Kreative und eigenwillige Übersetzungen, Übersetzungen, die die Spuren anderer Sprachen, eingeschlossen ihrer semantischen Kategorisierungen, Formgebungen und konkreten Materialitäten, sichtbar und auch hörbar werden lassen, die der Versuchung entgehen, bestehende und eingeschliffene Sprachmuster im Sinne der Transparenz und Leserfreundlichkeit zu reproduzieren, sind nicht an und für sich ethisch. Sie bieten aber eine Möglichkeit, identitätsstabilisierende Homogenitätsfantasien zu unterlaufen und festgezurrte sprachliche Kategorien an ihre Grenzen stoßen zu lassen (vgl. Gerling/Santana López 2018).

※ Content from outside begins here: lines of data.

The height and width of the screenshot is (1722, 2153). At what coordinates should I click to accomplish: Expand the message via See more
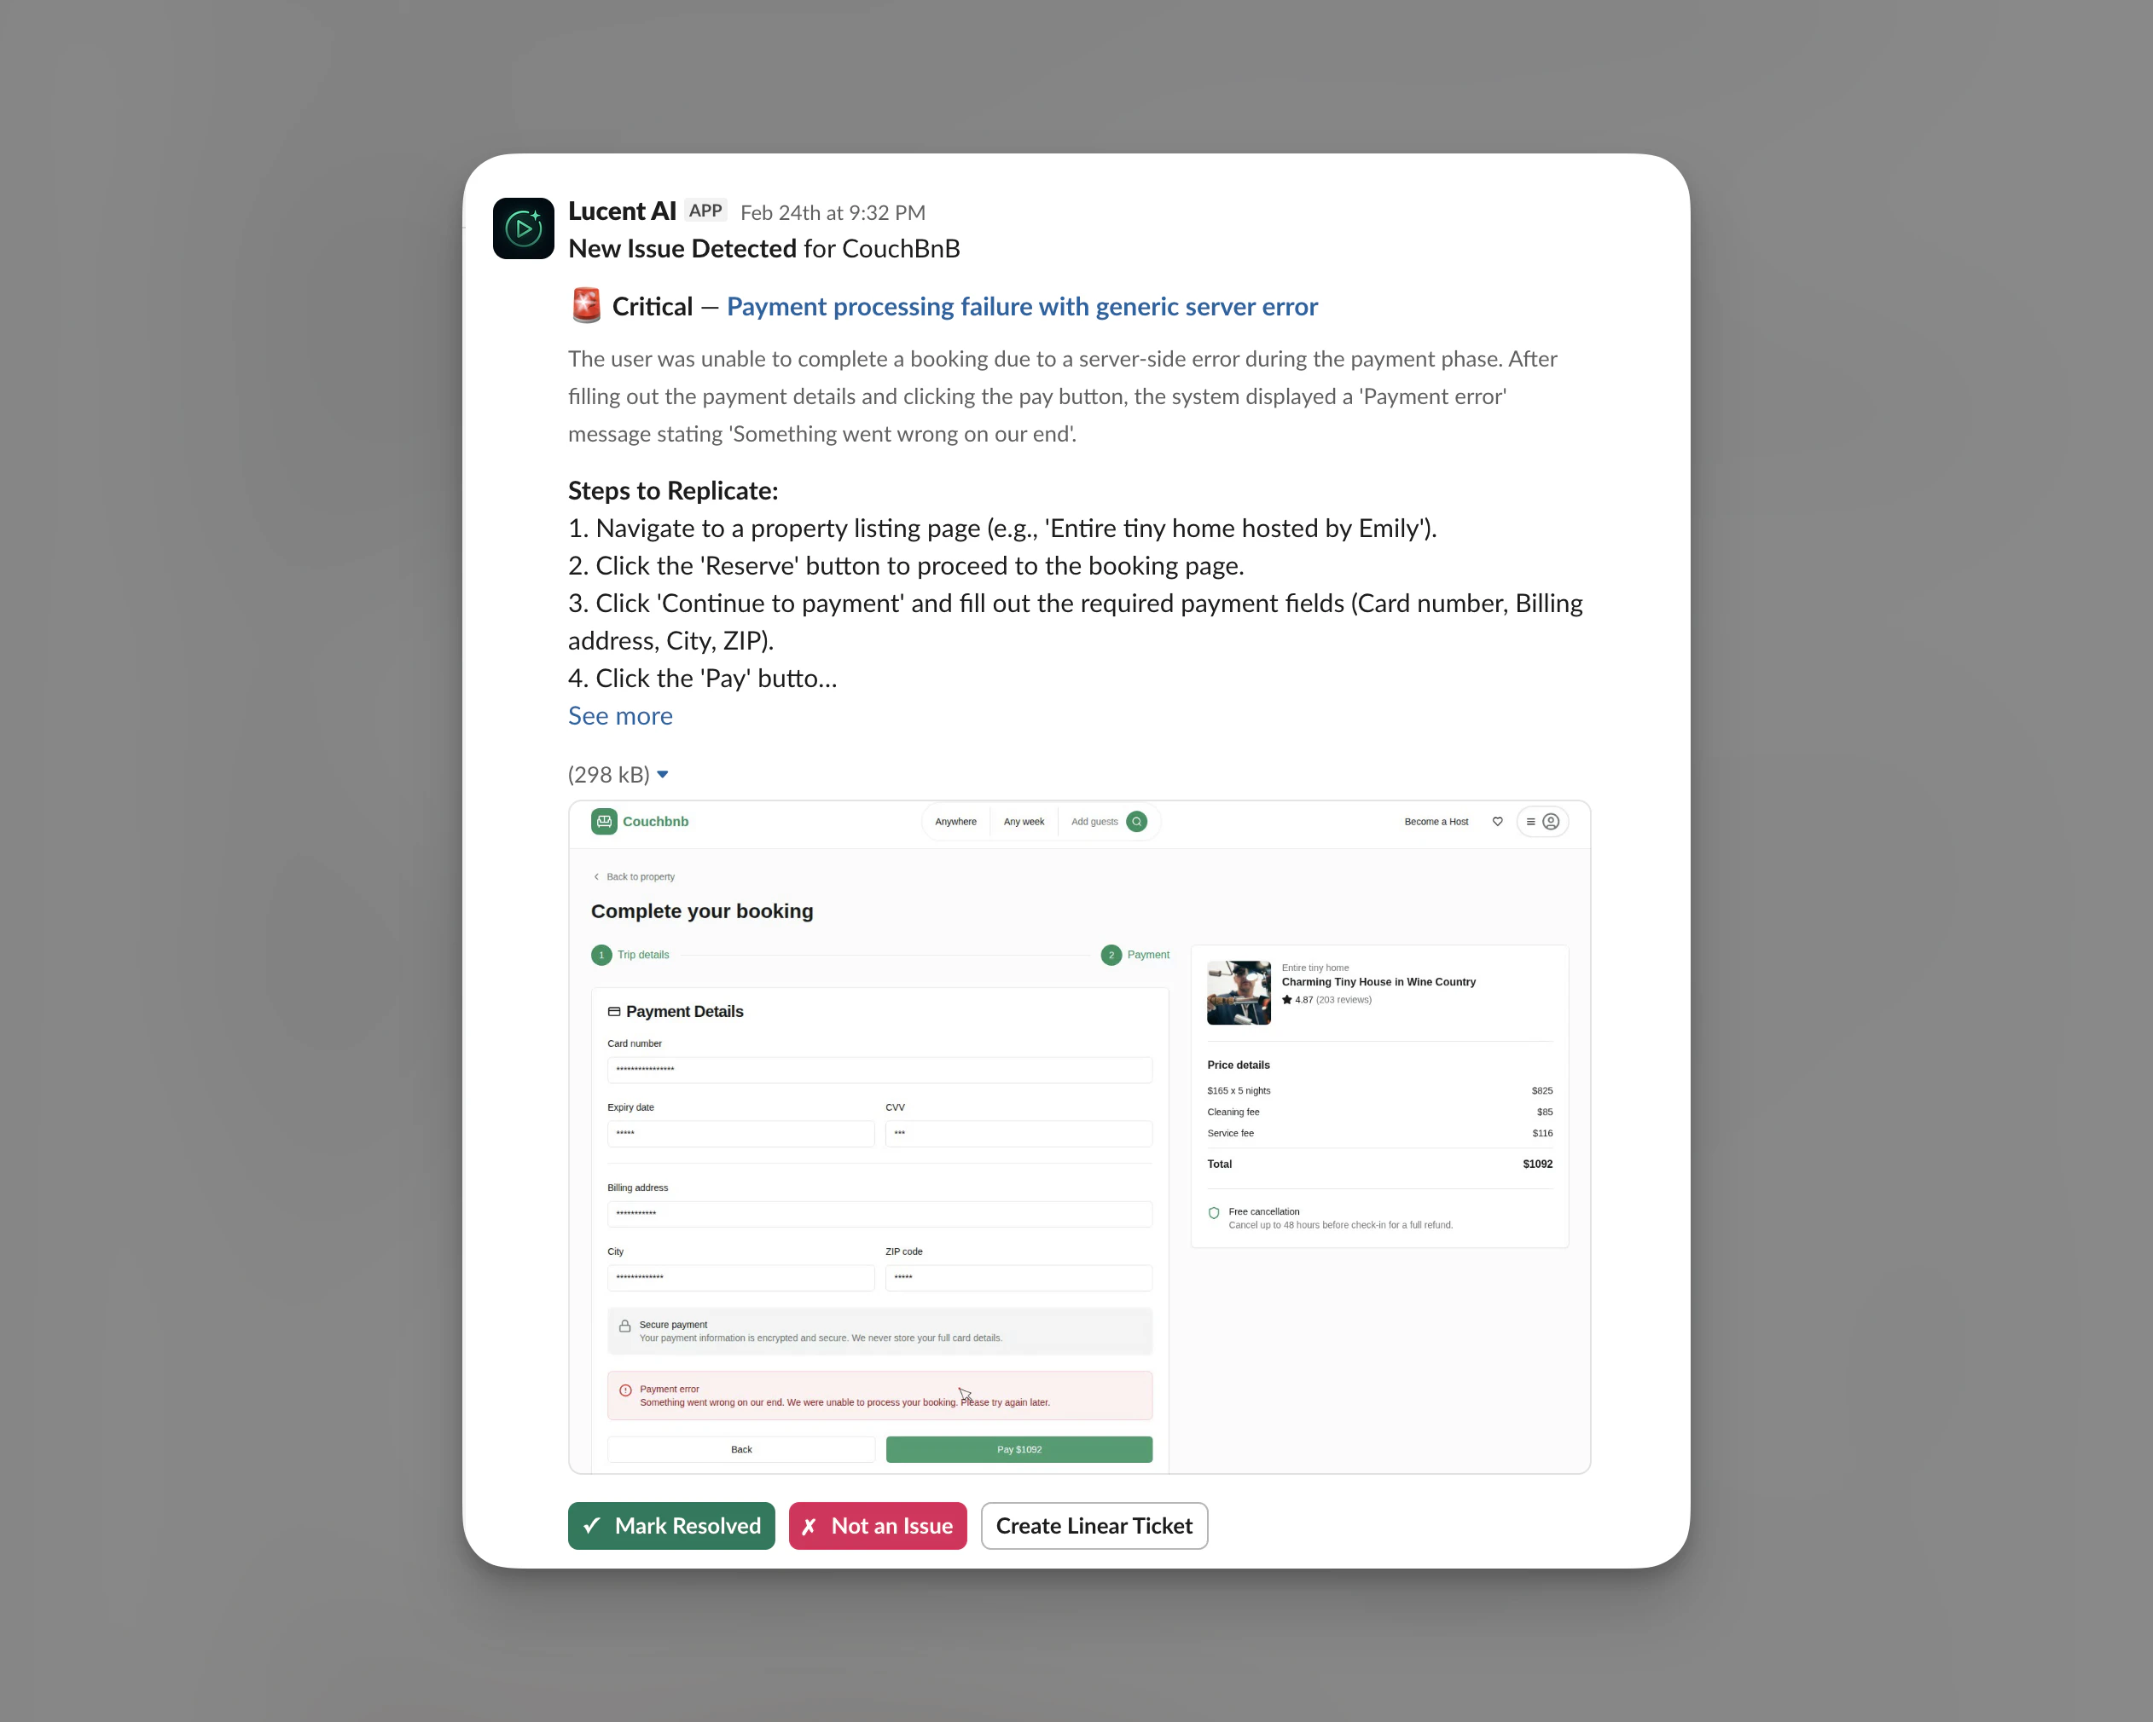(620, 716)
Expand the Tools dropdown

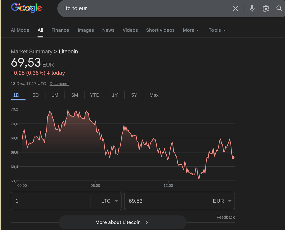point(217,30)
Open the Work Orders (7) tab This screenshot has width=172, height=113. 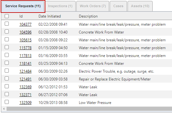point(93,6)
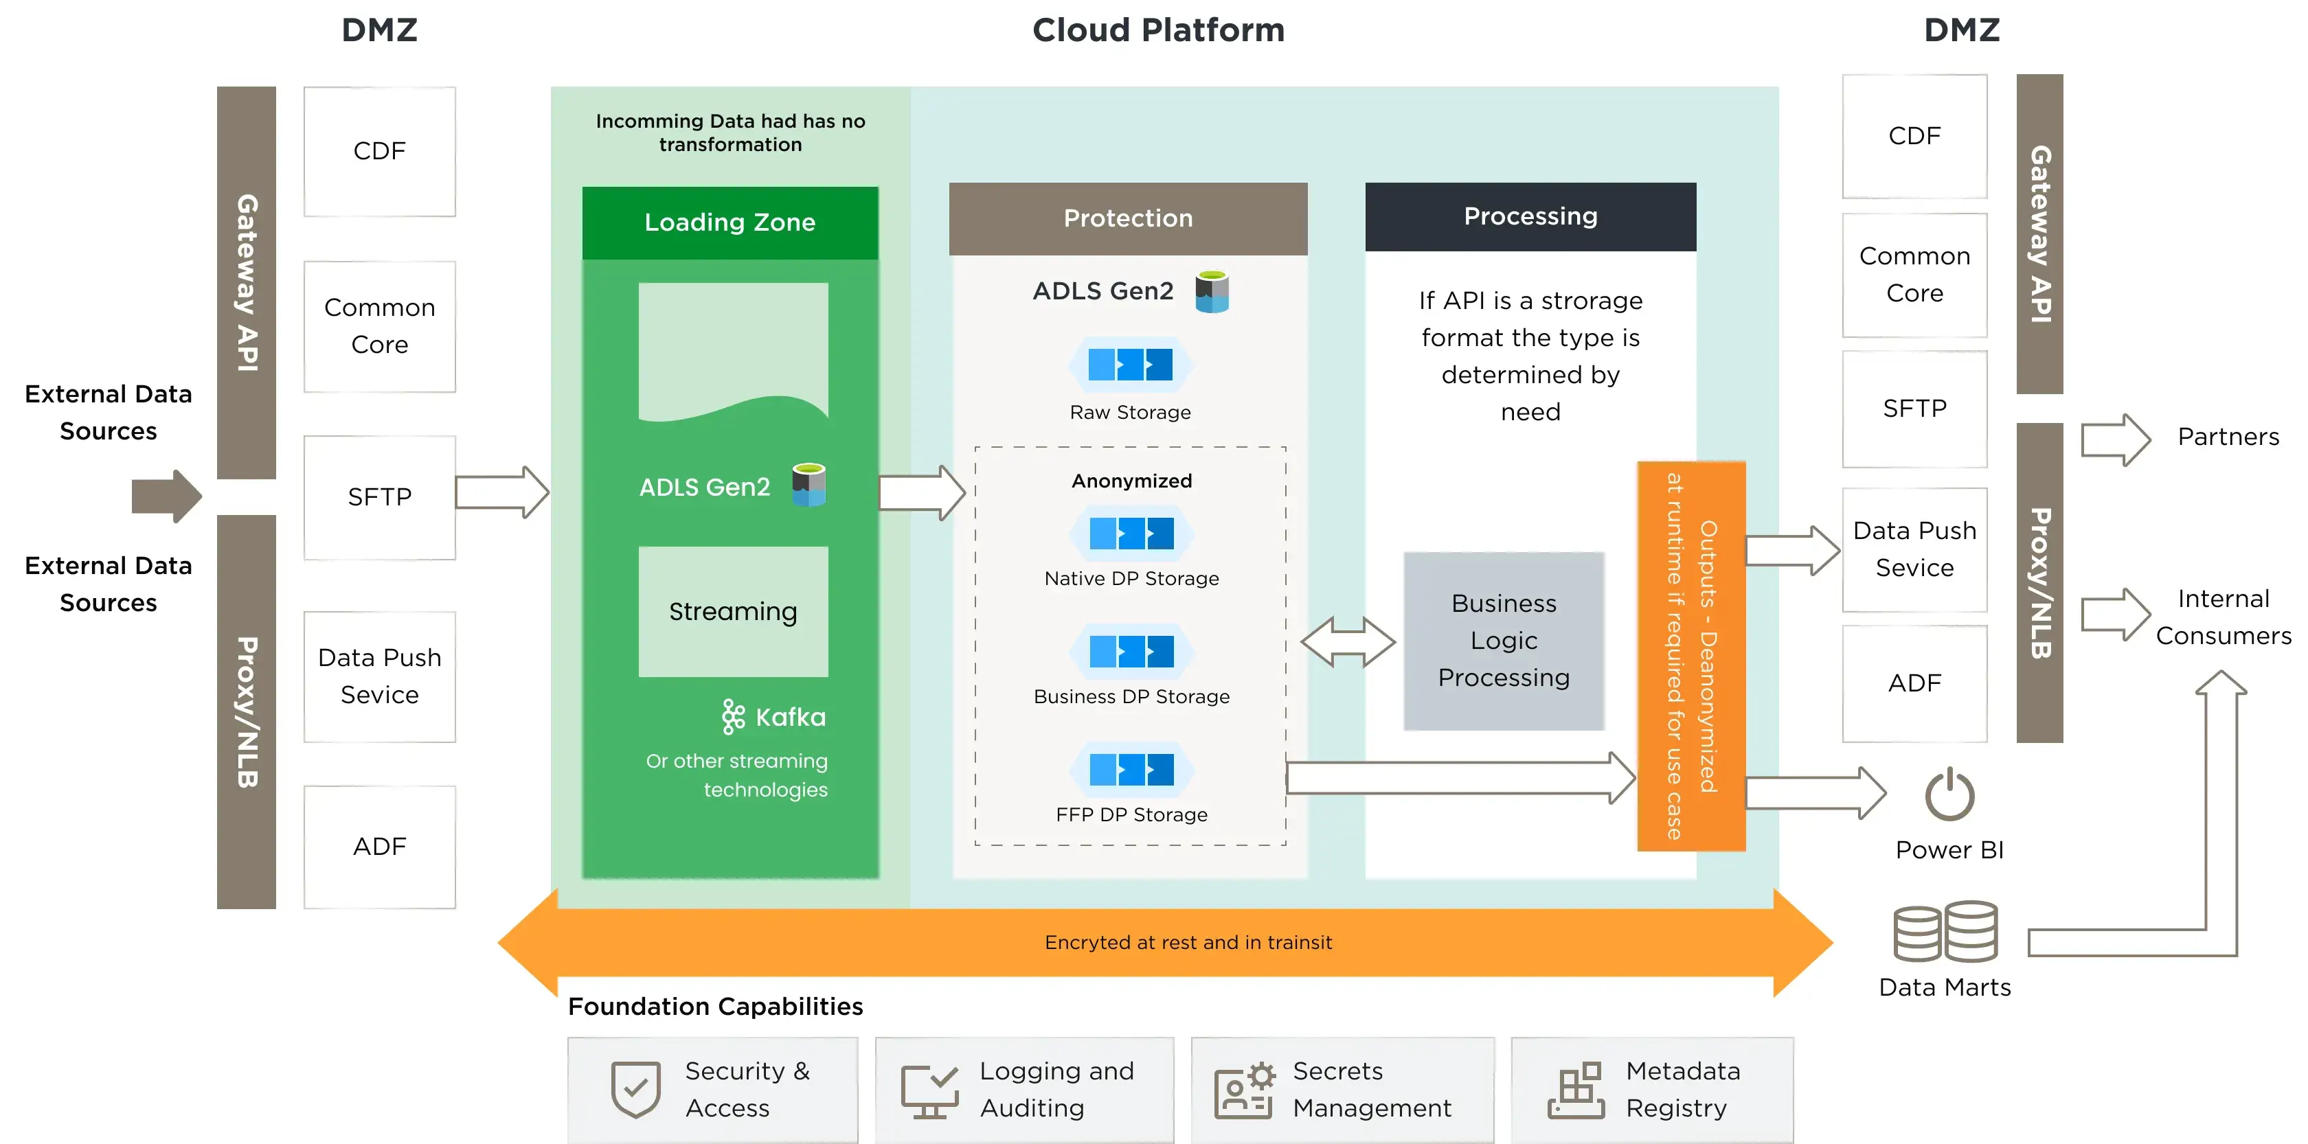The height and width of the screenshot is (1144, 2308).
Task: Expand the Loading Zone header
Action: (x=729, y=221)
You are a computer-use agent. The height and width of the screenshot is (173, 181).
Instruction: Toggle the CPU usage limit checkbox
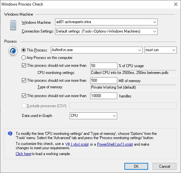tap(24, 65)
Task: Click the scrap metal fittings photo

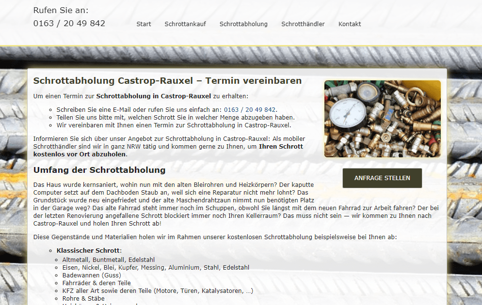Action: [x=382, y=119]
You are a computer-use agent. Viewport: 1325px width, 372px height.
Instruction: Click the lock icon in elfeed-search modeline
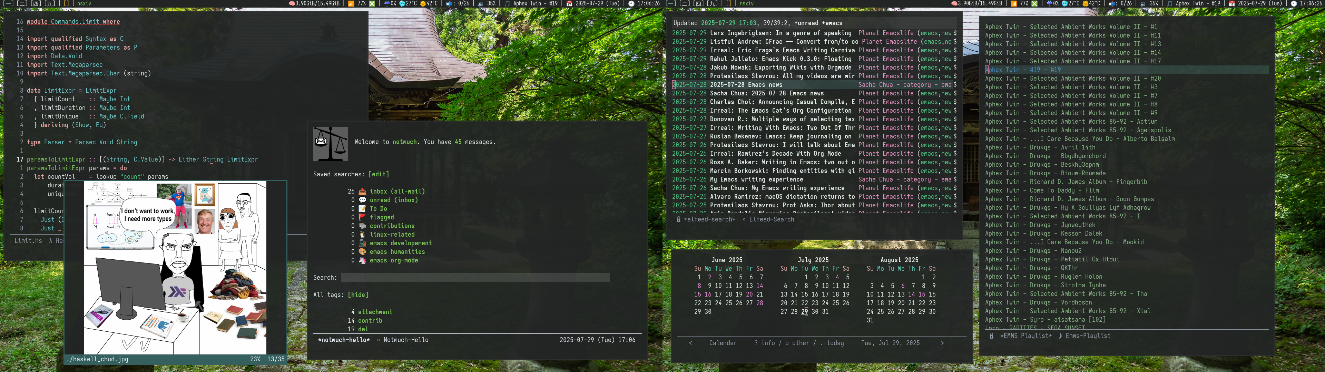click(x=678, y=220)
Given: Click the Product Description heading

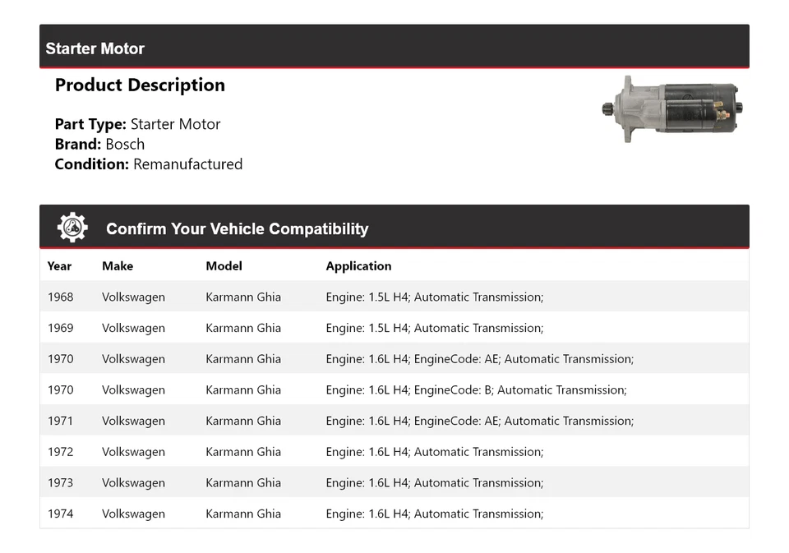Looking at the screenshot, I should (x=140, y=85).
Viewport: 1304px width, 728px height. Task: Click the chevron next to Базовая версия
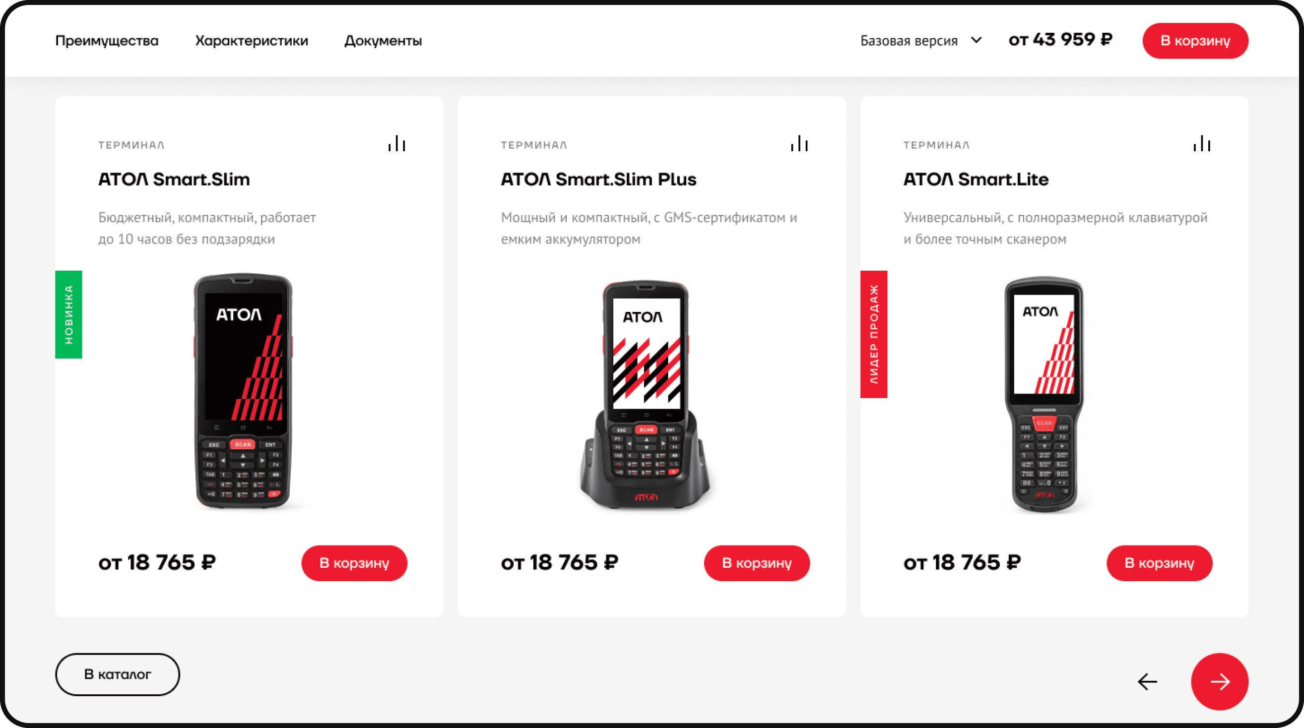point(976,40)
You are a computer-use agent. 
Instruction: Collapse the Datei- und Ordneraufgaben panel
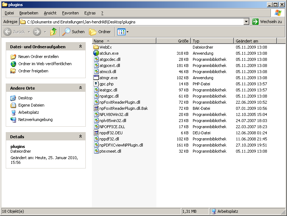click(81, 47)
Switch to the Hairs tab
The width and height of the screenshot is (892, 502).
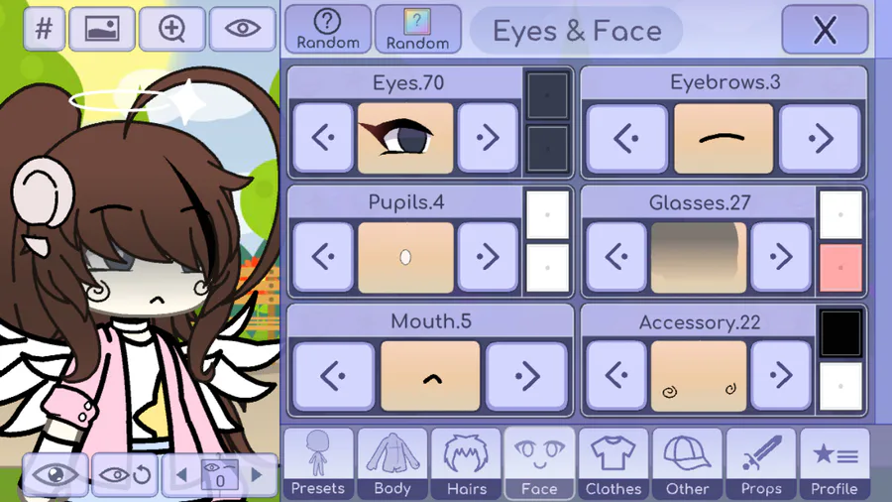467,464
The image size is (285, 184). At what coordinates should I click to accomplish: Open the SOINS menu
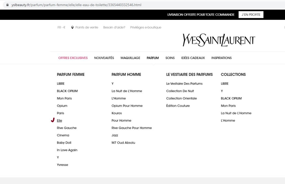click(x=170, y=58)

Sie schreiben der Zielsprache die Eigenwilligkeiten anderer Sprachen, Denkordnungen und Kulturen ein; sie versehen das scheinbar allzu Vertraute mit dem ‚Stachel der Fremdheit‘ (vgl. Waldenfels 1990) und sorgen damit zugleich für eine ständige Fortschreibung und unvorhersehbare Erweiterung der Zielsprache. Dabei sind sie zugleich eine Chance, die Besonderheiten einzelner Sprachen und die durch sie ermöglichten epistemischen und affektiven Welterfahrungen zum Vorschein zu bringen. ‚Sichtbare‘ Übersetzungen schaffen einen Raum, um Neukonfigurationen von Sprache jenseits einer unterstellten Universalität zu erproben und sprachliche Entscheidungen reflexiv werden zu lassen.4

3 Übersetzung zwischen Sprachen, Übersetztheit der Sprache

Anders als von Venuti impliziert, geht es bei solchen verfremdenden, die andere Sprache sichtbar machenden Übersetzungen aber nicht nur um die Anerkennung der Differenz einer anderen Sprache und die vollständige ‚Autonomie‘ des Fremden. Vielmehr geht es auch darum, Differenz und Fremdheit innerhalb der eigenen Sprache sichtbar zu machen und allzu statische Unterscheidungen zwischen der eigenen und der fremden Sprache, wie sie Roman Jakobsons Konzept der interlingualen Übersetzung (1959) unterstellt, durch Hybridisierung und Verflechtung zu verflüssigen (vgl. Berman 1984; Bandia 2008; Young 2016; Neumann 2020). Historisch konkret macht der Komparatist und Historiker Naoki Sakai (1997, 2009) diesen Sachverhalt. Er argumentiert, dass die Einheit und Zählbarkeit von sogenannten ‚Sprachen‘ Übersetzungen keineswegs vorgängig seien; vielmehr wurden entsprechende Vorstellungen auch durch ein bestimmtes ‚Regime der Übersetzung‘ geschaffen, das eng an den sich im 18. Jahrhundert herausbildenden Nationalstaat und das damit verbundene monolinguale Paradigma geknüpft ist: „[T]ranslation is anterior to the unity of language and […] this unity is posited through the specific representation of translation.“ (2009: 71) In anderen Worten: Das dominante Regime der Übersetzung, das Sprache als Nationalsprache konfiguriert und mit einem Territorium und ‚Volkscharakter‘ assoziiert, ist zugleich ein Akt der Grenzziehung, der Differenzen zwischen Sprachen (nicht zuletzt auch in Abgrenzung von sogenannten Dialekten) hypostasiert und damit Relationen zwischen nunmehr als Nationen vorstellbaren Gemeinschaften entscheidend prägt.1 Der interlingualen Übersetzung ist vor diesem Hintergrund eine Ambivalenz zu eigen, denn sie überbrückt nicht nur Grenzen zwischen Sprachen; vielmehr setzt sie diese Grenzen auch in Szene und konstituiert Sprache damit als eine mehr oder weniger in sich geschlossene Entität.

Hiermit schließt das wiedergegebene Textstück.